Like death and taxes, cold winters in New England are a certainty. Equally as sure is that meeting that heavy demand for electricity, particularly when the weather is extra brutal, is a continuing challenge.

"Our biggest concern is really the issue of the winter energy constraint that we have as the result of insufficient pipeline infrastructure into the region," said Gordon van Welie, CEO of ISO New England, the independent system operator, not-for-profit corporation responsible for keeping electricity flowing across six states.

"The trajectory that we're on is alarming with regard to the reliability of the system," he said of a recent analysis.

Speaking at the 2018 EIA Energy Conference, van Welie said a key issue is that "when it gets really cold, the pipelines can no longer serve gas generation. We switch to burning non-gas fuels," including coal, oil and nuclear.
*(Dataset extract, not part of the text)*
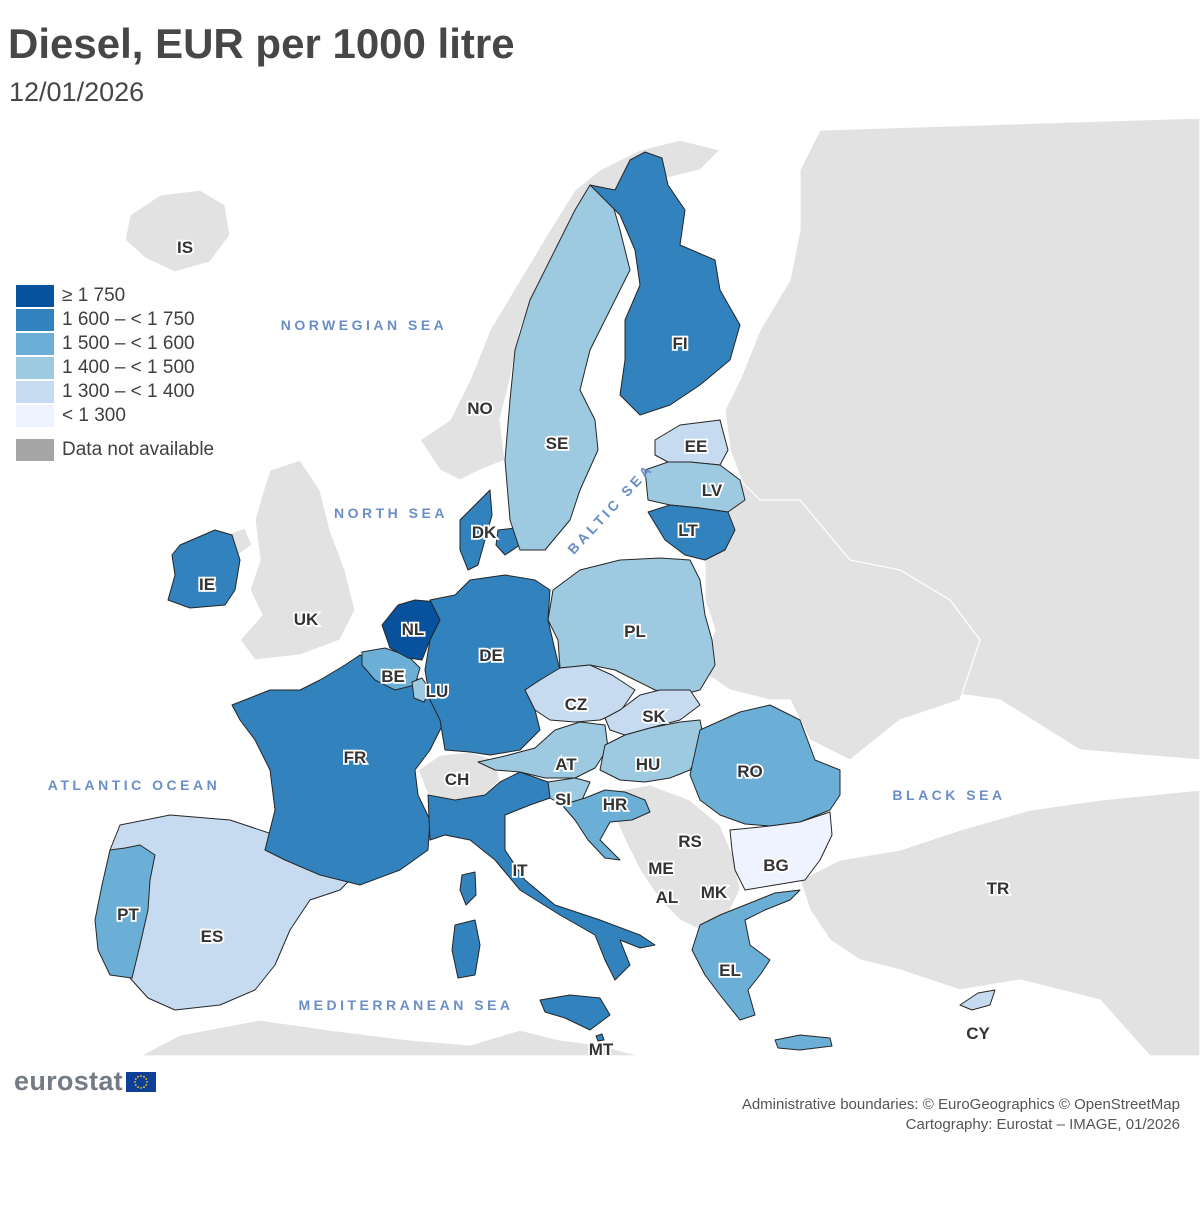 This screenshot has width=1200, height=1210. I want to click on country-SE, so click(568, 368). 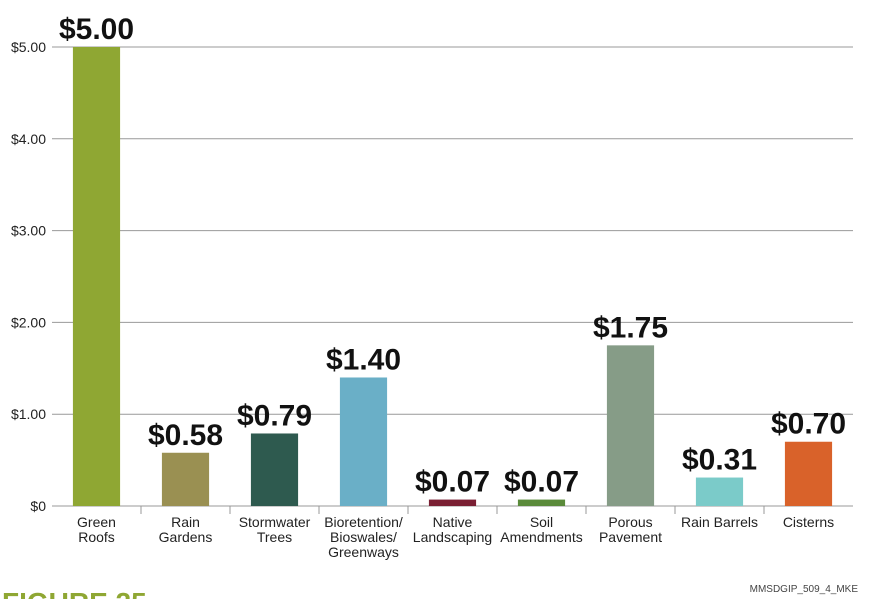 What do you see at coordinates (28, 47) in the screenshot?
I see `y-tick-label: $5.00` at bounding box center [28, 47].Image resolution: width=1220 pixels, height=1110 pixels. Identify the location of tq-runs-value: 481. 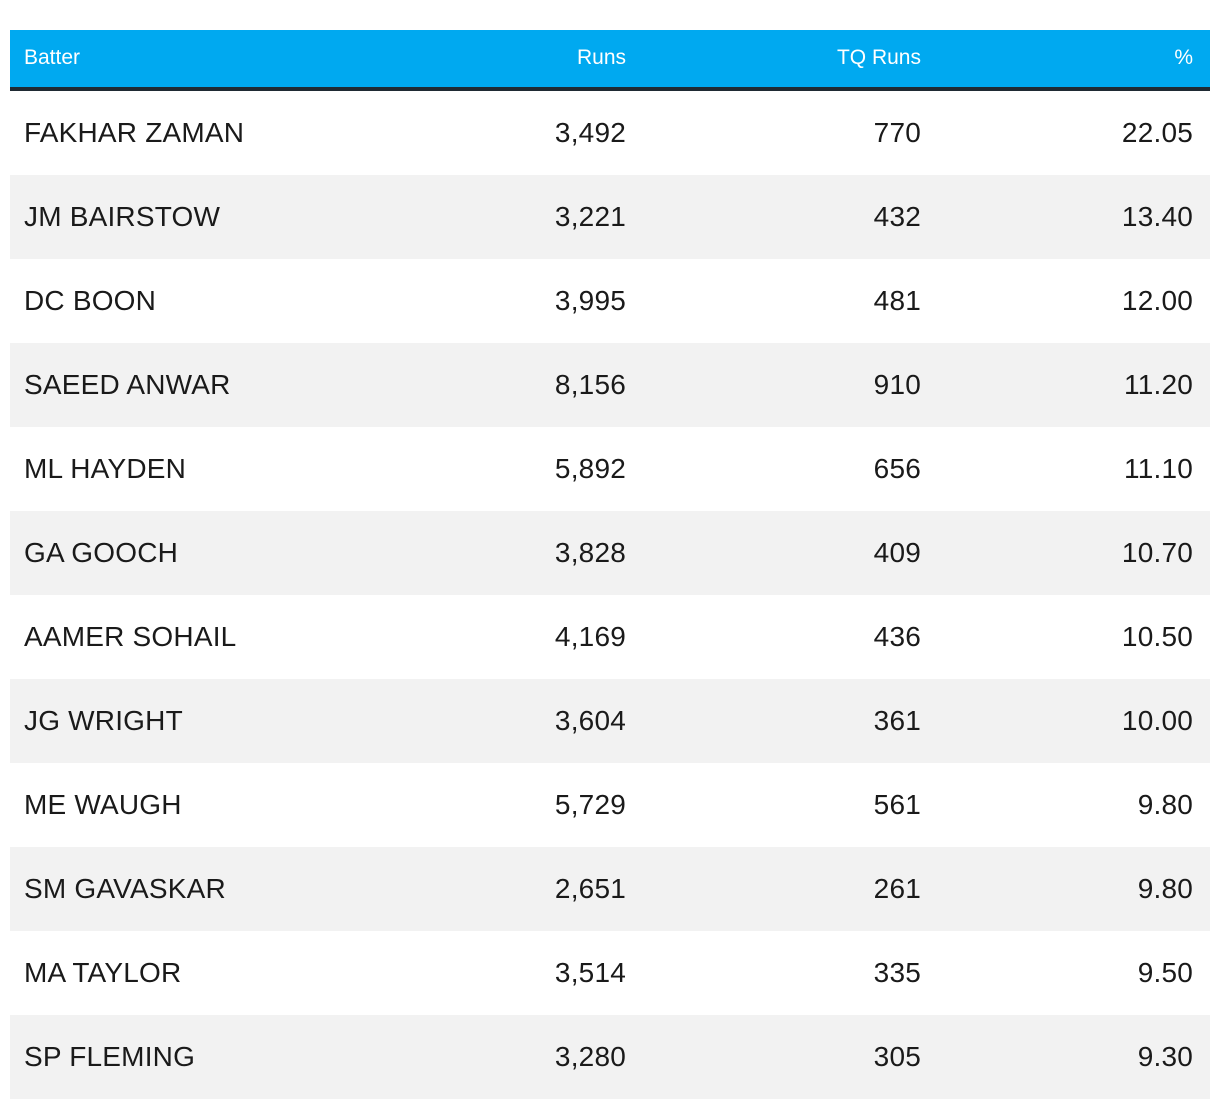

But there's a catch.

"Those resources are the same resources that are most becoming stressed in our markets because they're gradually being pushed out of the markets" by a combination of low natural gas prices and more renewables.

"Our big issue here is how do we find a path forward to address this issue that we've identified and labeled as 'fuel security,' but it really is a winter energy constraint," said van Welie.

There are no easy answers, but he said coordinating facility retirements with the entry of replacement resources, such as offshore wind and a hydro project that's three to four years away, would help.

But for now, van Welie's assessment was blunt: "We're heading towards a riskier fuel security profile."